Questions fréquentes

Les prix de transfert désignent les prix fixés pour les transactions entre entités liées (sociétés appartenant au même groupe). Les réglementations exigent que ces prix soient établis comme s'il s'agissait de transactions entre parties indépendantes (le principe de pleine concurrence). L'objectif est d'éviter que les bénéfices soient artificiellement déplacés vers des juridictions à faible imposition.
En Espagne, l'obligation de documentation s'applique aux entités dont le chiffre d'affaires dépasse 10 millions d'euros ou appartenant à des groupes qui dépassent ce seuil. Elle s'applique également à des transactions spécifiques telles que celles avec des entités dans des paradis fiscaux, quel que soit le volume. Les groupes dont le chiffre d'affaires dépasse 750 millions d'euros doivent également déposer la déclaration pays par pays (Modelo 231).
Les principales méthodes reconnues par l'OCDE sont la méthode du prix comparable sur le marché libre (CUP), la méthode du coût majoré, la méthode du prix de revente, la méthode de la marge nette (TNMM) et la méthode du partage des bénéfices. Le choix de la méthode dépend du type de transaction et de la disponibilité de comparables fiables.

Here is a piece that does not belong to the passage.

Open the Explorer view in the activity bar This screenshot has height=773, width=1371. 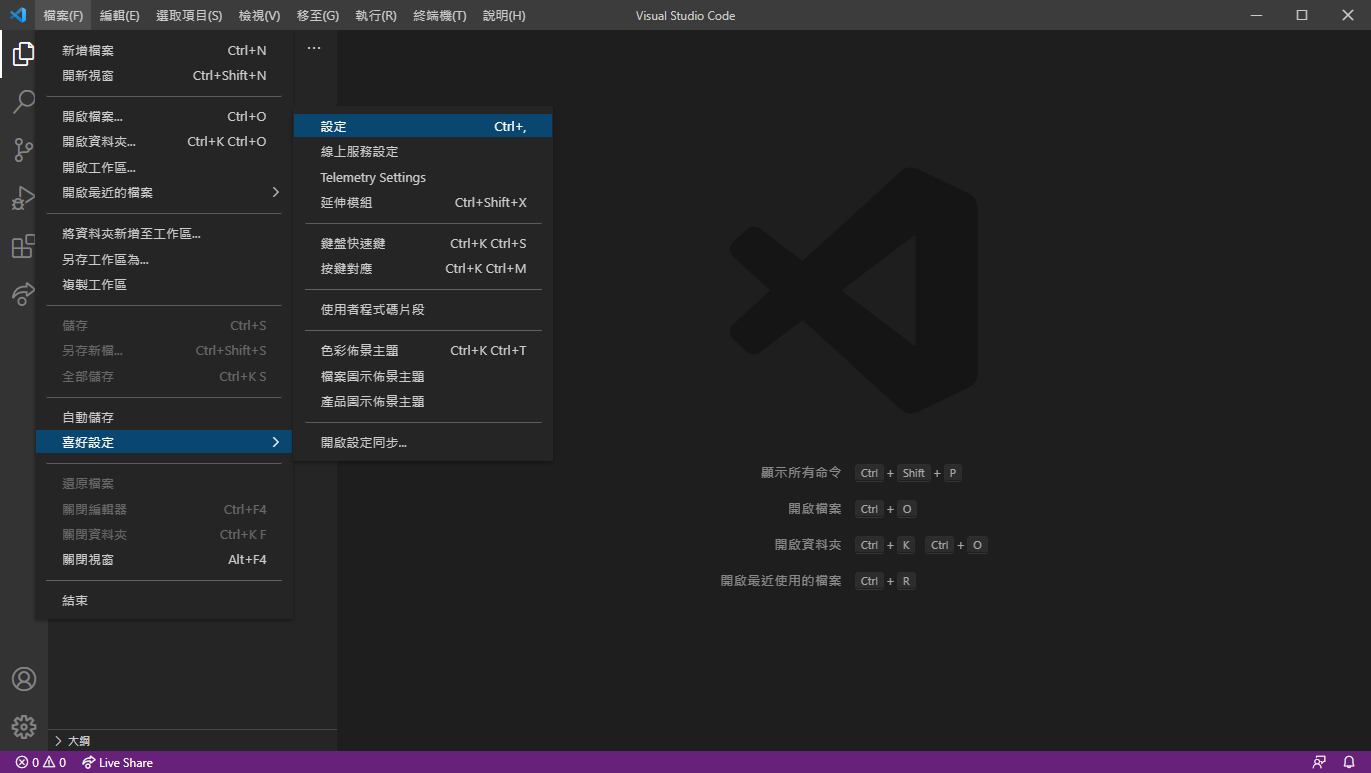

La non-conformité peut entraîner des ajustements fiscaux qui augmentent la base de l'IS, des pénalités pour documentation manquante (entre 1 000 et 10 000 euros par donnée omise), et un risque de double imposition si l'autorité de l'autre pays n'accepte pas l'ajustement. Les pénalités peuvent être très significatives pour les transactions à volume élevé.
C'est un accord avec l'administration fiscale qui fixe à l'avance la méthode d'évaluation applicable aux transactions entre parties liées pour une période déterminée (typiquement 4 ans, renouvelable). Les APA offrent une sécurité juridique et éliminent le risque d'ajustements ultérieurs, bien qu'ils nécessitent un processus de négociation et une transparence totale.
Oui, bien qu'avec des obligations simplifiées. Les PME ayant des transactions entre parties liées doivent respecter le principe de pleine concurrence même si elles ne sont pas tenues de préparer une documentation complète. Cela est particulièrement pertinent pour les transactions entre une société et ses actionnaires ou dirigeants, comme la rémunération, les locations ou les prêts.
Pour les groupes franco-espagnols, les prix de transfert sont analysés sous le prisme à la fois de l'Article 18 de la Ley del IS espagnole et des articles correspondants du CGI français. La convention fiscale France-Espagne de 1995 (Article 9 — entreprises associées) établit la base juridique pour les ajustements de prix de transfert et la procédure amiable (Mutual Agreement Procedure — MAP) pour éliminer les doubles impositions résultant d'ajustements divergents entre les deux administrations fiscales.